start TASK MATERIAL

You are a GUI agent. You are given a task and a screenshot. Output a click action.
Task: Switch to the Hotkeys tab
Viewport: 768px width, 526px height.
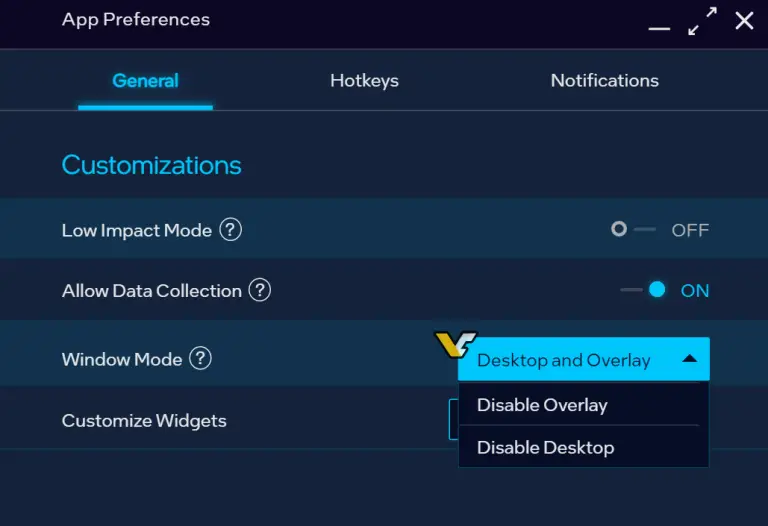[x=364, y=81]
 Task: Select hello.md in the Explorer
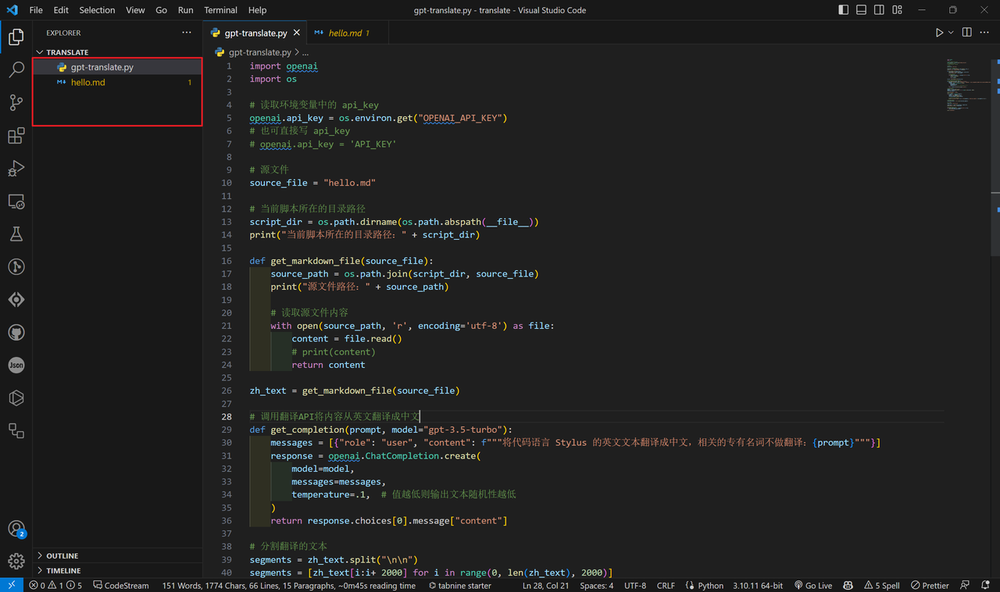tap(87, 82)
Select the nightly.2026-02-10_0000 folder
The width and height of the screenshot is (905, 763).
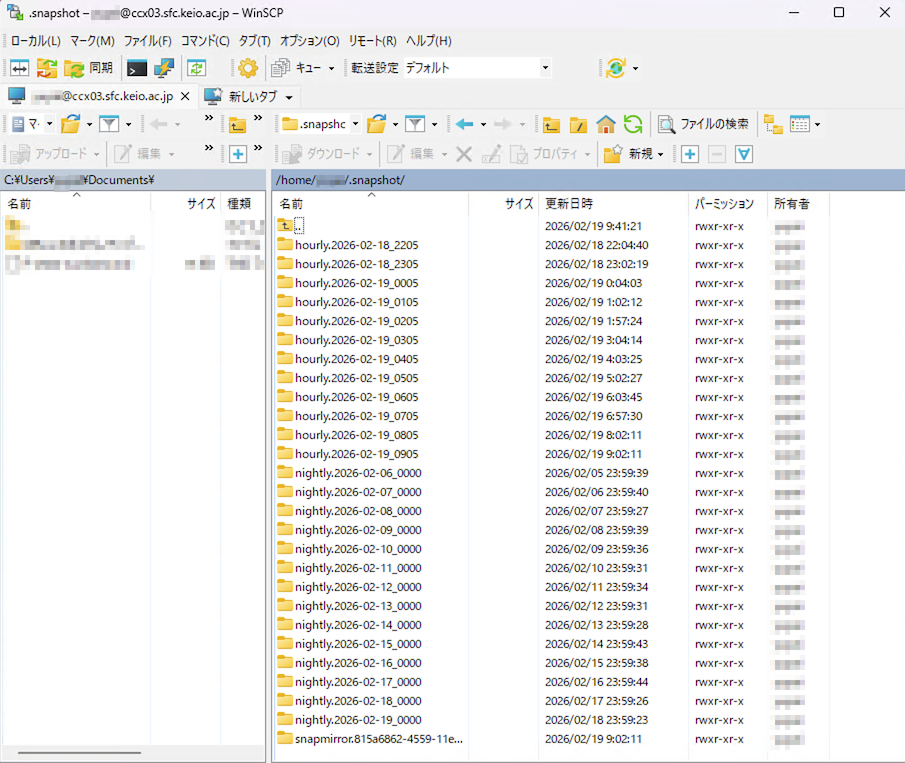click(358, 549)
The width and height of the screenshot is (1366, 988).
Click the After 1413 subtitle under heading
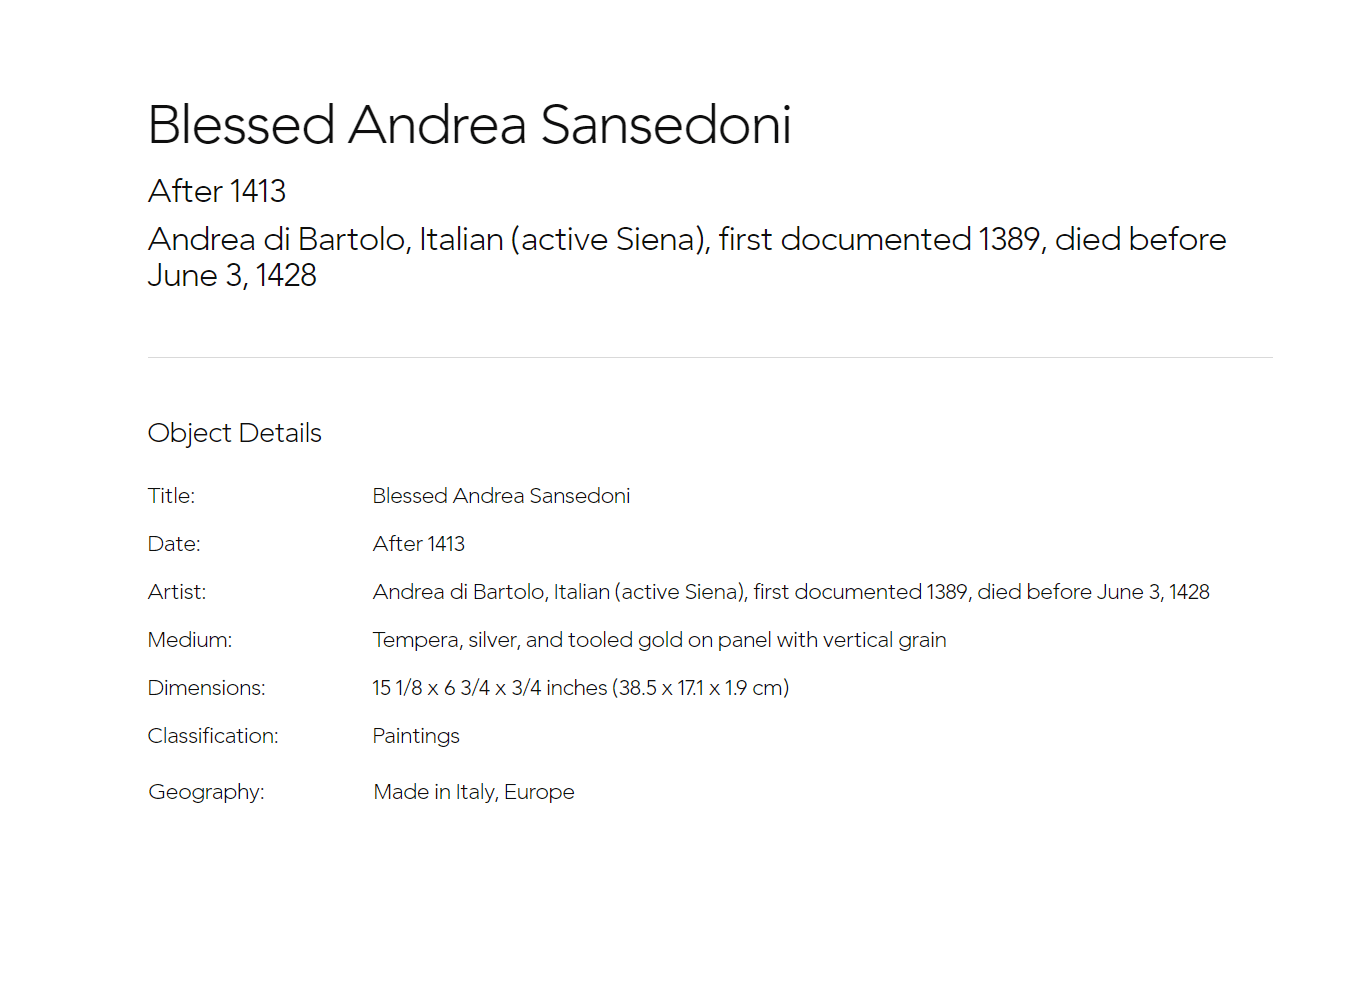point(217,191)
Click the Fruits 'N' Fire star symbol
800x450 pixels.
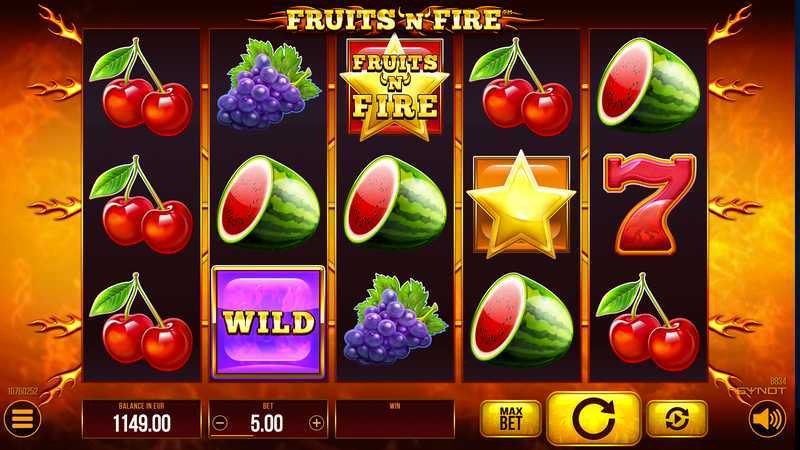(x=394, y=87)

end TASK MATERIAL
start TASK MATERIAL

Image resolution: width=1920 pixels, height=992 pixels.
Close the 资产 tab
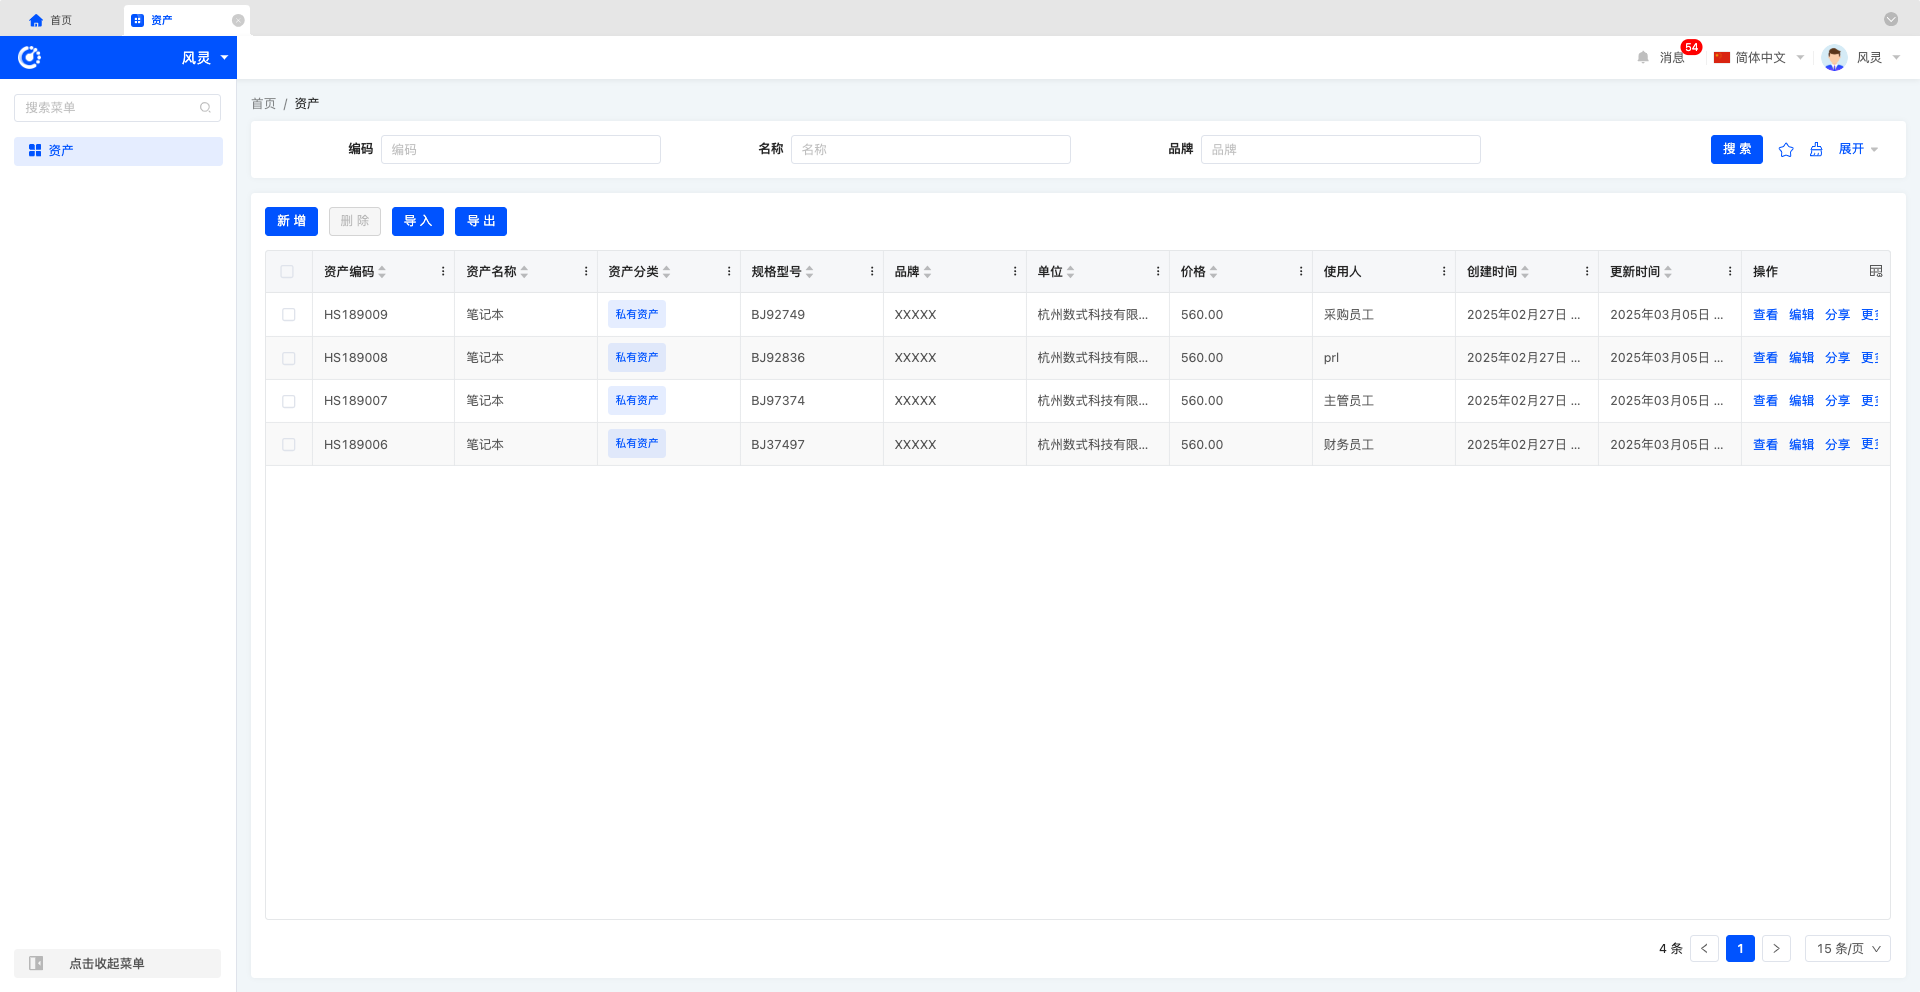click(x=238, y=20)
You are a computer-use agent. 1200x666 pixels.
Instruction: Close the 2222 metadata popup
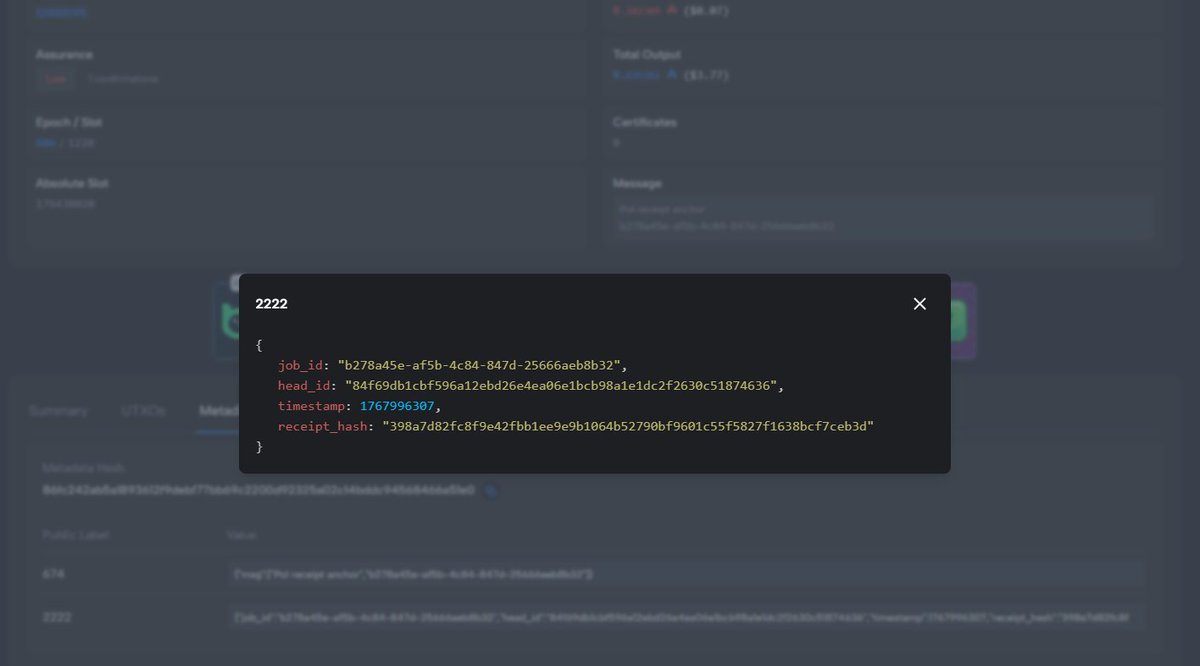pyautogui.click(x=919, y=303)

end TASK MATERIAL

TASK GOAL:
Rewrite the listing from the line with "You are a GUI" up to and including the line with "(x=394, y=87)", keeping every request, and multiply each click coordinate in the answers by 1.4, rounding to whole numbers with halves rounded up. Leave all other numbers as they are and omit the pictures.

WRITTEN SOLUTION:
You are a GUI agent. You are given a task and a screenshot. Output a click action.
Task: Switch to the Hotkeys tab
Viewport: 768px width, 526px height.
[x=510, y=113]
 Task: Select hello.md in the Explorer
tap(122, 115)
Select the nightly.2026-02-10_0000 folder
The width and height of the screenshot is (905, 763).
click(501, 769)
The width and height of the screenshot is (1366, 988).
Click the After 1413 subtitle under heading
point(304,267)
Click the Fruits 'N' Fire star symbol
800x450 pixels.
(x=552, y=122)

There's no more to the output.